ACTIVITY =
Output the complete listing. Match it exactly.

Segment Start: DATASET

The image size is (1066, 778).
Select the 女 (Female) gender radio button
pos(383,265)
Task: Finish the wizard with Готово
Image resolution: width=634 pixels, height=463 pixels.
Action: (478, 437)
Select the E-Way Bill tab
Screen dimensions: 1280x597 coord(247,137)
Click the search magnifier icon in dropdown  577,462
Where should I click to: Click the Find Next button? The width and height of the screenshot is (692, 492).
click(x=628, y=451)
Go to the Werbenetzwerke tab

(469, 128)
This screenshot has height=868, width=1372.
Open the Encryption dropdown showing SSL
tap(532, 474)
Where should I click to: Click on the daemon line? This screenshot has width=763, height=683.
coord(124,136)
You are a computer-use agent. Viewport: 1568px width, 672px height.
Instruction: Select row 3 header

Segment End: DATASET

RESULT BELOW =
The image size is (1066, 778).
Select the 女 (Female) gender radio button
pos(383,265)
Task: Finish the wizard with Готово
Image resolution: width=634 pixels, height=463 pixels.
Action: (478, 437)
Select the E-Way Bill tab
Screen dimensions: 1280x597 coord(247,137)
Click the search magnifier icon in dropdown  577,462
Where should I click to: Click the Find Next button? The width and height of the screenshot is (692, 492).
click(x=628, y=451)
Go to the Werbenetzwerke tab

(469, 128)
This screenshot has height=868, width=1372.
Open the Encryption dropdown showing SSL
tap(532, 474)
Where should I click to: Click on the daemon line? This screenshot has width=763, height=683.
coord(124,136)
You are a computer-use agent. Viewport: 1568px width, 672px height.
Instruction: Select row 3 header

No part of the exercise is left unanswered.